Retrieval Augmented Generation

The IONOS AI Model Hub allows you to combine foundation models and a vector database to implement retrieval augmented generation use cases.

Retrieval augmented generation is an approach that allows you to teach an existing Large Language Model, such as LLama or Mistral, to answer not only based on the knowledge the model learned during training, but also based on the knowledge you specified yourself.

Retrieval augmented generation uses two components:

If one of your users queries your retrieval augmented generation system, you first get the most similar documents from the corresponding document collection. Second, you ask the Large Language Model to answer the query by using both the knowledge it was trained on and the most similar documents from your document collection.

Overview

This tutorial is intended for developers. It assumes you have basic knowledge of:

  • REST APIs and how to call them

  • A programming language to handle REST API endpoints (for illustration purposes, the tutorials use Python and Bash scripting)
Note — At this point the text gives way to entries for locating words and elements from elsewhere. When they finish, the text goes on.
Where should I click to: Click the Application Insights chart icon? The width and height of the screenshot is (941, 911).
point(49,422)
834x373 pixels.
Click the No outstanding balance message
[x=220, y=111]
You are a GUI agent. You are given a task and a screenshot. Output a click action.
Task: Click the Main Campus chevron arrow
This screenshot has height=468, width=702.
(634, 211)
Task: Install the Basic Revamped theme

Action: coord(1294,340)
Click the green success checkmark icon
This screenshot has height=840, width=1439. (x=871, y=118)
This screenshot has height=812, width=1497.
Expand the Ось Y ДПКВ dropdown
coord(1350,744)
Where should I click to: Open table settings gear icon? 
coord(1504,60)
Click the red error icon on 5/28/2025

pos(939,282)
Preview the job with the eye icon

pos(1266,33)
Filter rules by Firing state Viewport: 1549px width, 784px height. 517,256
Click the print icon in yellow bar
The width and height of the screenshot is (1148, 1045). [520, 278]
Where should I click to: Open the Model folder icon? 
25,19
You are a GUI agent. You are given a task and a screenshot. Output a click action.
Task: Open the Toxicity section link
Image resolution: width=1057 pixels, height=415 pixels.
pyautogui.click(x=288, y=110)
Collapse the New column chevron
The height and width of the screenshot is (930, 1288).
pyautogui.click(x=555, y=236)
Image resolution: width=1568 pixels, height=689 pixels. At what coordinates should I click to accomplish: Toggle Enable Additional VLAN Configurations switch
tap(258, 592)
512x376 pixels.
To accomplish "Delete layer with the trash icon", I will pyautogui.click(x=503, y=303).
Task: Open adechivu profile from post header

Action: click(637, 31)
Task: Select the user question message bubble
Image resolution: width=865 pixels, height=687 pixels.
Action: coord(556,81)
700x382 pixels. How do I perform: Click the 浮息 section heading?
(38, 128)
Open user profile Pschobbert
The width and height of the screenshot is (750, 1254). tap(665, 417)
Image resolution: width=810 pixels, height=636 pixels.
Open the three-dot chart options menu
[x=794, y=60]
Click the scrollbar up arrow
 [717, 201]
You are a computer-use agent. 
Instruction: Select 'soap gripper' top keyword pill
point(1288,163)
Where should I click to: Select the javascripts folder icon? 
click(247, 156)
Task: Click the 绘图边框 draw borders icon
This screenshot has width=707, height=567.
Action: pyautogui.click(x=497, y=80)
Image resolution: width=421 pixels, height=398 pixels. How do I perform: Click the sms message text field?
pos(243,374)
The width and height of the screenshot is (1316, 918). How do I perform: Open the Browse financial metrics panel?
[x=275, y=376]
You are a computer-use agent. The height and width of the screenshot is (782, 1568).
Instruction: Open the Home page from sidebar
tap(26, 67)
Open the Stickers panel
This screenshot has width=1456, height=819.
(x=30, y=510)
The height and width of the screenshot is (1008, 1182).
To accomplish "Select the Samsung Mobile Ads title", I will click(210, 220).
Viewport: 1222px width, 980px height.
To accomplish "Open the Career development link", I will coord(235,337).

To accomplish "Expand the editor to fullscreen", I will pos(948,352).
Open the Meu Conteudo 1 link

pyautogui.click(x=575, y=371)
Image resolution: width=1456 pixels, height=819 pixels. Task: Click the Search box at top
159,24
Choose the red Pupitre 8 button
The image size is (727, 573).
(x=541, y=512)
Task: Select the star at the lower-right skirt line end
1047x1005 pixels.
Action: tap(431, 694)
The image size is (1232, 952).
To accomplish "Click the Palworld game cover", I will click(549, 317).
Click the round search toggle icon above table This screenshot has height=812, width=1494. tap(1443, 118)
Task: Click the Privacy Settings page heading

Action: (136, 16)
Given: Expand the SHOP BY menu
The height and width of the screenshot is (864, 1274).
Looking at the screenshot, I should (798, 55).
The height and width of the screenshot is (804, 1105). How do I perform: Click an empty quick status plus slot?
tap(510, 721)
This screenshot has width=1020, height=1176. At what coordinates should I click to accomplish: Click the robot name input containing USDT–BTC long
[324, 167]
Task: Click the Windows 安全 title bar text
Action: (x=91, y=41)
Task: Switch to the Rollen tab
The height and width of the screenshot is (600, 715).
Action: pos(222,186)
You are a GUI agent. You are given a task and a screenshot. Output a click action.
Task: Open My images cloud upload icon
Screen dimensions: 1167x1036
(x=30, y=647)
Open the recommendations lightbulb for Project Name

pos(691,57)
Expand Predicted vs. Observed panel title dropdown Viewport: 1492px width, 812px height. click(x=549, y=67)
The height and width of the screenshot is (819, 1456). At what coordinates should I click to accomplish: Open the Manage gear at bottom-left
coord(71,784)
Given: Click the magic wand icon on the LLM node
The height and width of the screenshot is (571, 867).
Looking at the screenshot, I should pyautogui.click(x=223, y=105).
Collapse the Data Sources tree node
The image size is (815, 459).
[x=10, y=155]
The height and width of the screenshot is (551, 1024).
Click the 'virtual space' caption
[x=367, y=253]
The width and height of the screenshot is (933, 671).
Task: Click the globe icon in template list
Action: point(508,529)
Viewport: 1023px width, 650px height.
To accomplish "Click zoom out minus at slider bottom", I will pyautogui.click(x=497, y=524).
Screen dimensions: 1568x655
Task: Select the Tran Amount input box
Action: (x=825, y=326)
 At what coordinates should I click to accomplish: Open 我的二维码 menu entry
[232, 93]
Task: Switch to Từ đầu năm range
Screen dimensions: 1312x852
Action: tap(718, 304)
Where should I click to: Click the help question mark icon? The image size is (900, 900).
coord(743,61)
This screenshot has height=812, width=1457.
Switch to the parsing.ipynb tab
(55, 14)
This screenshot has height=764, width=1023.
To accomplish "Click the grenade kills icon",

You should also be familiar with the IONOS:

By the end of this tutorial, you'll be able to: Answer customer queries using a Large Language Model which adds data from your document collections to the answers.

Background

  • The IONOS AI Model Hub API offers both document embeddings and Large Language Models that you can use to implement retrieval augmented generation without having to manage corresponding hardware yourself.

  • Our AI Model Hub API provides all required functionality without your data being transferred out of Germany.

Before you begin

To get started,

  • set up a document collection using Document Embeddings and get the identifier of this document collection.

  • choose a Large Language Model out of our Foundation Models and derive the identifier of this Large Language Model.

You will need both identifiers in the subsequent steps.

Next, you should open your IDE to enter Python code.

  1. Install required libraries

You need to install the modules requests and pandas to your Python environment:

!pip install requests
!pip install pandas

2. Import required libraries

You need to import the following modules:

import requests
import pandas as pd
import base64

3. Generate header for API requests

Next, generate a header document to authenticate yourself against the REST API:

    API_TOKEN = [YOUR API TOKEN HERE]
    header = {
    "Authorization": f"Bearer {API_TOKEN}", 
    "Content-Type": "application/json"
}

After this step, you have installed all Python modules and have one variable header you can use to implement your first retrieval augmented generation use case.

Manual retrieval augmented generation

This section shows how to use the document collection and the contained documents to answer a user query.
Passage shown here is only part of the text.